§ **Document extract**:
---------------


    Which brings me to just some of the questions I still have for you:

    1. Did you know that your words would have such an impact upon me?
    2. Did you hope that your words would have such an impact upon me?
    3. Did you know that the knowledge you were sharing was the kind that broadens, expands, refines, grows, alters as the prism of time continues to add context all around it?
    4. Was any of this even what you were really trying to say to me or have I projected my own neuroses and skepticism about the potential meaninglessness of life upon a simple conversation that I desperately wanted to be significant?
    5. Do you think a monster would have overtaken your soul and body if you had not written for even just one day?
    6. Did writing really mean this much to you, too? I like to imagine it did.
    7. Do you miss it? Or do you get to somehow take it with you? I want to believe, with all of my heart, that somehow you do.

    I have resigned myself to the understanding that my questions for you on this topic will never end. But I take solace in another lesson I remember you sharing, this one during one of our class discussions. You said that sometimes simply asking the questions is abundantly more meaningful than having answers. Sometimes all that a person can do is really, truly, deeply ask a question with everything in his or her being. And just keep right on asking it, keep right on seeking. Every. Single. Day.

    That said, here are just some of the truths about what you have taught me that seem to have come into focus over years and years of questioning:

    1. Writing is an action, not an accomplishment. You and me, we are writers. And sometimes as writers, you go on this odd carnival ride of being an author — yours far more elaborate than mine, I’m sure. But this is not about that. Not for us. We are writers. We write.
    2. The action of writing allows one access to the most human parts of being alive, limited only by how hard you are willing to look and how deeply you are willing to ask questions.
    3. Being a writer is how people like us learn to be in the world. If we are wise, we will approach all facets of our life with the same singular focus, critical openness, and unyielding drive to articulate and understand.
    4. If you want to say you are something, all you have to do is truly be that thing.
    5. If you want to truly be something, it might take a very long time and a lot of effort to become that thing.
    6. It might even be the hardest thing in the world to truly become that thing.
    7. Just because you say you are something, that does not truly make you that thing.
    8. Truly being something is never the same as what you think truly being that thing will be.
    9. Writing is writing. It takes place 99.9% of the time when no one is looking.
    10. As writers, the overwhelming majority of our time is spent failing. In fact, pretty much all of our time is spent failing. But this is where the actual meaning and the value lies.
    11. Who you are is more important than being a writer. But being a writer is your most powerful tool to understanding who you are.

---------------

§ **Data to examine**:
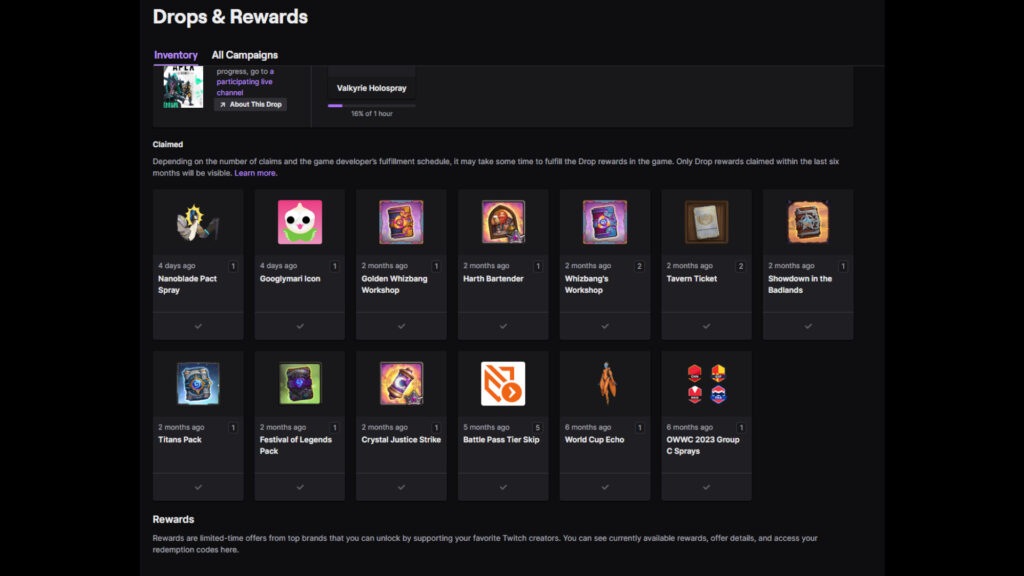Switch to the Inventory tab
The image size is (1024, 576).
[176, 54]
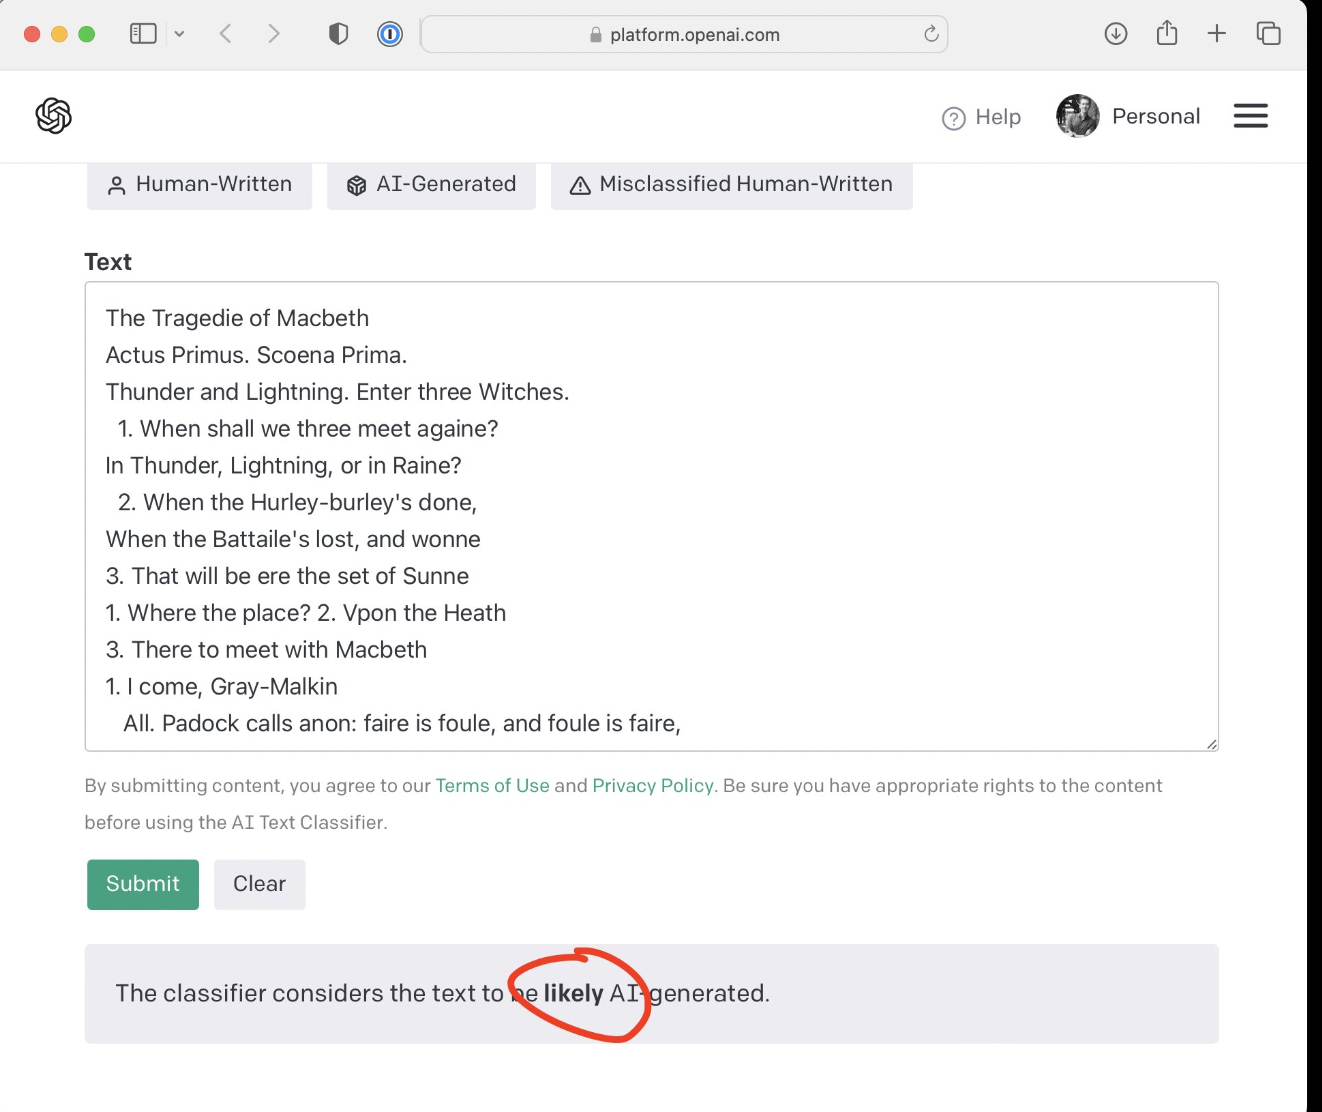Screen dimensions: 1322x1112
Task: Toggle the Safari sidebar
Action: (143, 33)
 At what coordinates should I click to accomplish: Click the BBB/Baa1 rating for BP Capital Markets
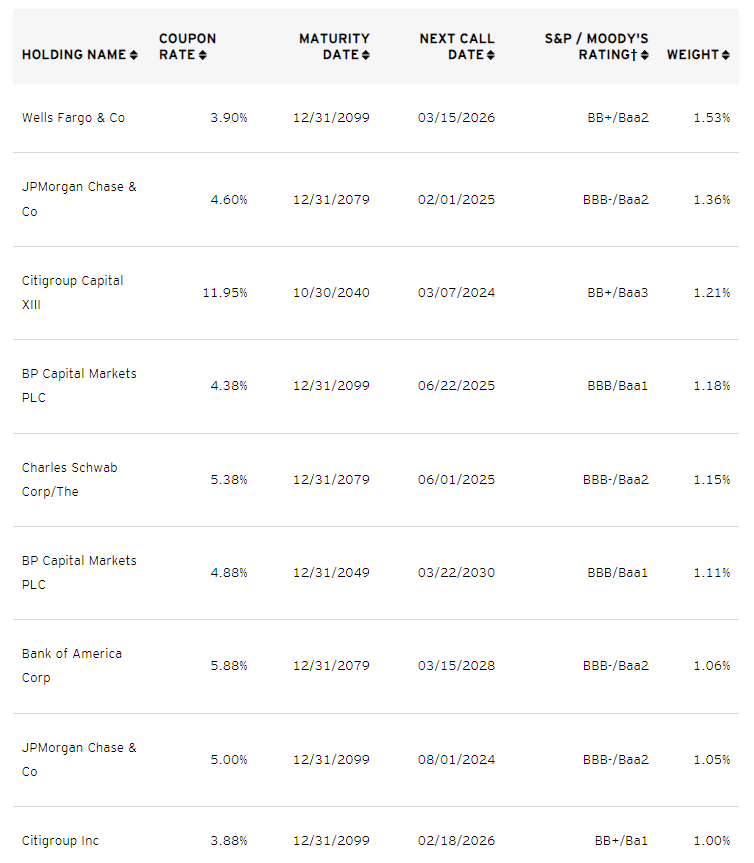[620, 385]
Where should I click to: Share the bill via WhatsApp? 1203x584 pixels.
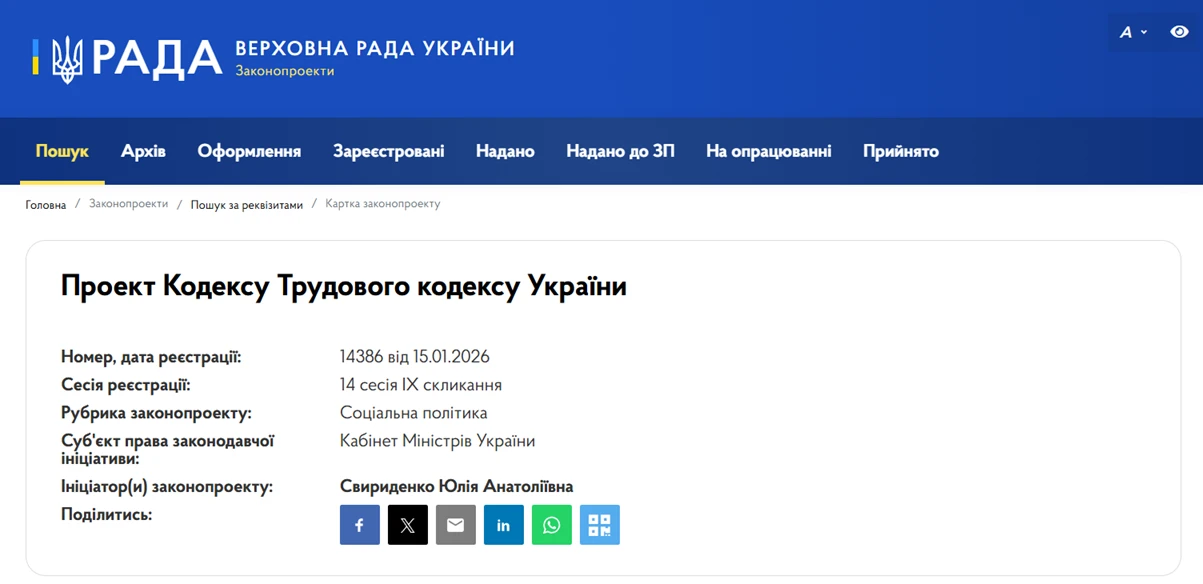(551, 524)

---------------

§ **Problem requirements**: In the letter about writing, how much of the time does writing take place when no one is looking? Answer from the letter about writing alone, not from the rows.

§ **Reply to the task**: 99.9% of the time.